Task requirements:
(a) In the mailing-list thread on explicit fences, how would you translate this sentence into German: "The producer is an application and the consumer is a compositor or a modesetting driver."
(b) Could you write the next part of the mailing-list thread on explicit fences, picking up right after its final sentence?

Quoted passage:
- Opening Delimiter -
On Tue, Apr 20, 2021 at 12:15 PM Christian König
<ckoenig.leichtzumerken@xxxxxxxxx> wrote:
Am 19.04.21 um 17:48 schrieb Jason Ekstrand:
Not going to comment on everything on the first pass...
On Mon, Apr 19, 2021 at 5:48 AM Marek Olšák <maraeo@xxxxxxxxx> wrote:
Hi,
This is our initial proposal for explicit fences everywhere and new
memory management that doesn't use BO fences. It's a redesign of how Linux
graphics drivers work, and it can coexist with what we have now.
1. Introduction
(skip this if you are already sold on explicit fences)
The current Linux graphics architecture was initially designed for
GPUs with only one graphics queue where everything was executed in the
submission order and per-BO fences were used for memory management and
CPU-GPU synchronization, not GPU-GPU synchronization. Later, multiple
queues were added on top, which required the introduction of implicit
GPU-GPU synchronization between queues of different processes using per-BO
fences. Recently, even parallel execution within one queue was enabled
where a command buffer starts draws and compute shaders, but doesn't wait
for them, enabling parallelism between back-to-back command buffers.
Modesetting also uses per-BO fences for scheduling flips. Our GPU scheduler
was created to enable all those use cases, and it's the only reason why the
scheduler exists.
The GPU scheduler, implicit synchronization, BO-fence-based memory
management, and the tracking of per-BO fences increase CPU overhead and
latency, and reduce parallelism. There is a desire to replace all of them
with something much simpler. Below is how we could do it.
2. Explicit synchronization for window systems and modesetting
The producer is an application and the consumer is a compositor or a
modesetting driver.
2.1. The Present request
As part of the Present request, the producer will pass 2 fences (sync
objects) to the consumer alongside the presented DMABUF BO:
- The submit fence: Initially unsignalled, it will be signalled when
the producer has finished drawing into the presented buffer.
- The return fence: Initially unsignalled, it will be signalled when
the consumer has finished using the presented buffer.
I'm not sure syncobj is what we want. In the Intel world we're trying
to go even further to something we're calling "userspace fences" which
are a timeline implemented as a single 64-bit value in some
CPU-mappable BO. The client writes a higher value into the BO to
signal the timeline.
Well that is exactly what our Windows guys have suggested as well, but
it strongly looks like that this isn't sufficient.
- Closing Delimiter -
Exercise data:
- Opening Delimiter -
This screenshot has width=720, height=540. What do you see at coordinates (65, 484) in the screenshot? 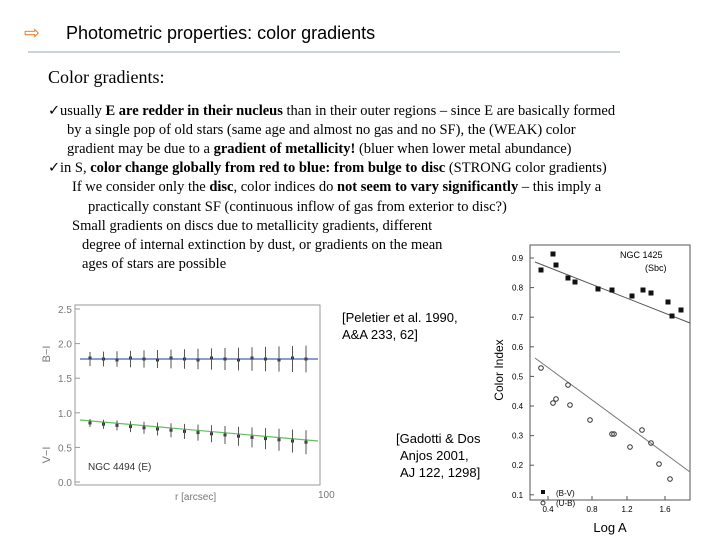
I see `y-tick-label: 0.0` at bounding box center [65, 484]. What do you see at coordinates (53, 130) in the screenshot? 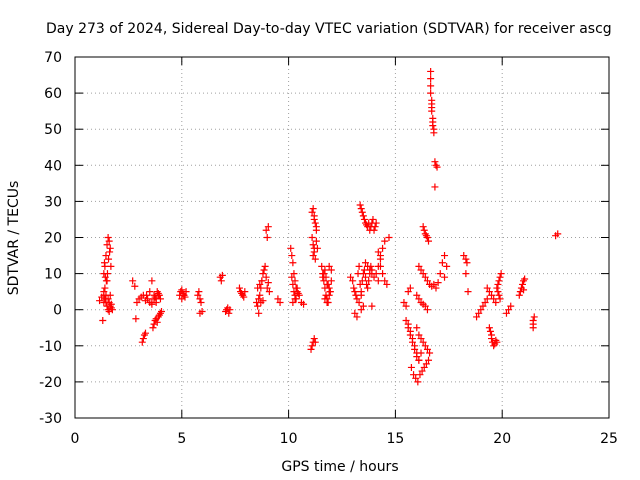
I see `y-tick-label: 50` at bounding box center [53, 130].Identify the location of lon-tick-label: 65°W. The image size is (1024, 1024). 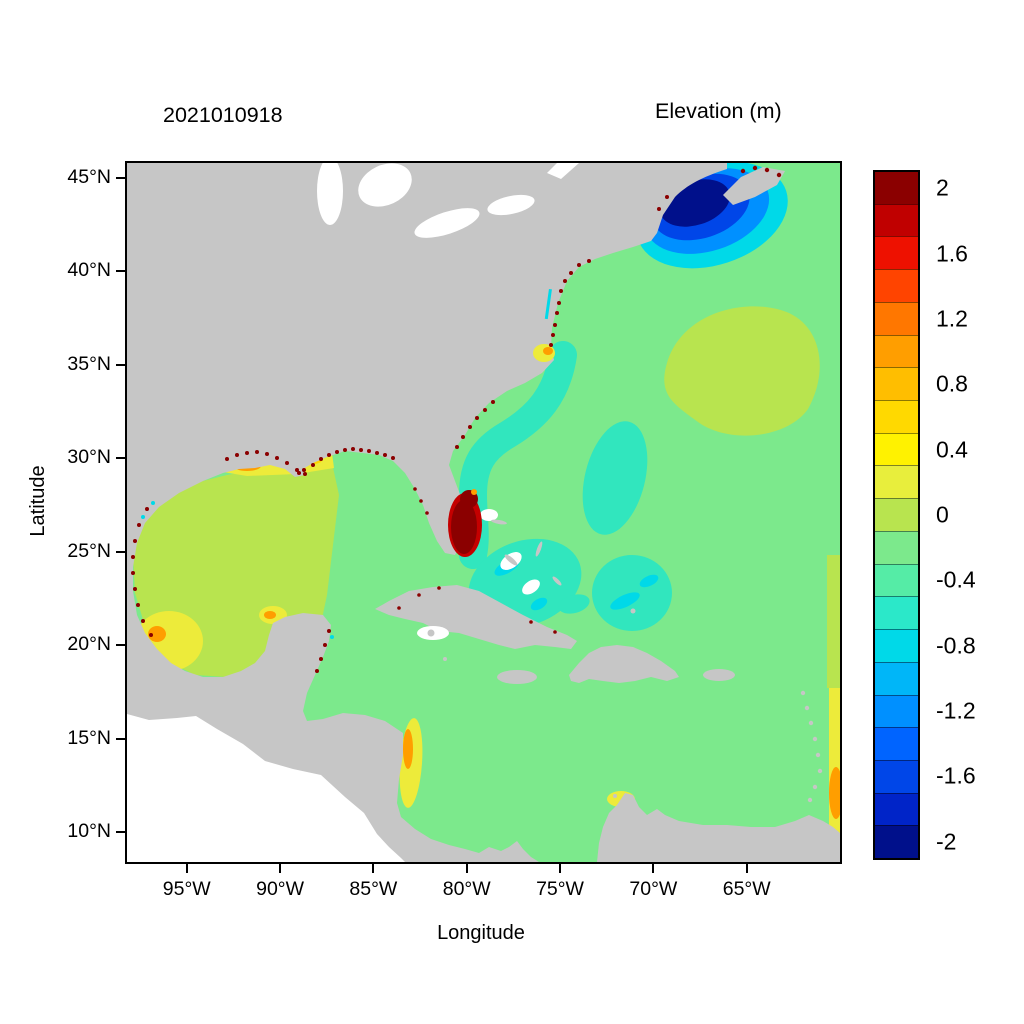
- Closing Delimiter -
Results in order:
(a) Der Produzent ist eine Anwendung, und der Konsument ist ein Compositor oder ein Modesetting-Treiber.

(b)
First of all you run into security problems when any application can
just write any value to that memory location. Just imagine an
application sets the counter to zero and X waits forever for some
rendering to finish.
The thing is, with userspace fences security boundary issue prevent
moves into userspace entirely. And it really doesn't matter whether
the event you're waiting on doesn't complete because the other app
crashed or was stupid or intentionally gave you a wrong fence point:
You have to somehow handle that, e.g. perhaps with conditional
rendering and just using the old frame in compositing if the new one
doesn't show up in time. Or something like that. So trying to get the
kernel involved but also not so much involved sounds like a bad design
to me.
Additional to that in such a model you can't determine who is the guilty
queue in case of a hang and can't reset the synchronization primitives
in case of an error.
Apart from that this is rather inefficient, e.g. we don't have any way
to prevent priority inversion when used as a synchronization mechanism
between different GPU queues.
Yeah but you can't have it both ways. Either all the scheduling in the
kernel and fence handling is a problem, or you actually want to
schedule in the kernel. hw seems to definitely move towards the more
stupid spinlock-in-hw model (and direct submit from userspace and all
that), priority inversions be damned. I'm really not sure we should
fight that - if it's really that inefficient then maybe hw will add
support for waiting sync constructs in hardware, or at least be
smarter about scheduling other stuff. E.g. on intel hw both the kernel
scheduler and fw scheduler knows when you're spinning on a hw fence
(whether userspace or kernel doesn't matter) and plugs in something
else. Add in a bit of hw support to watch cachelines, and you have
something which can handle both directions efficiently.
Imo given where hw is going, we shouldn't try to be too clever here.
The only thing we do need to provision is being able to do cpu side
waits without spinning. And that should probably be done in a fairly
gpu specific way still.
-Daniel
Christian.
The kernel then provides some helpers for
waiting on them reliably and without spinning. I don't expect
everyone to support these right away but, If we're going to re-plumb
userspace for explicit synchronization, I'd like to make sure we take
this into account so we only have to do it once.
Deadlock mitigation to recover from segfaults:
- The kernel knows which process is obliged to signal which fence.
This information is part of the Present request and supplied by userspace.
This isn't clear to me. Yes, if we're using anything dma-fence based
like syncobj, this is true. But it doesn't seem totally true as a
general statement.
- If the producer crashes, the kernel signals the submit fence, so
that the consumer can make forward progress.
- If the consumer crashes, the kernel signals the return fence, so
that the producer can reclaim the buffer.
- A GPU hang signals all fences. Other deadlocks will be handled like
GPU hangs.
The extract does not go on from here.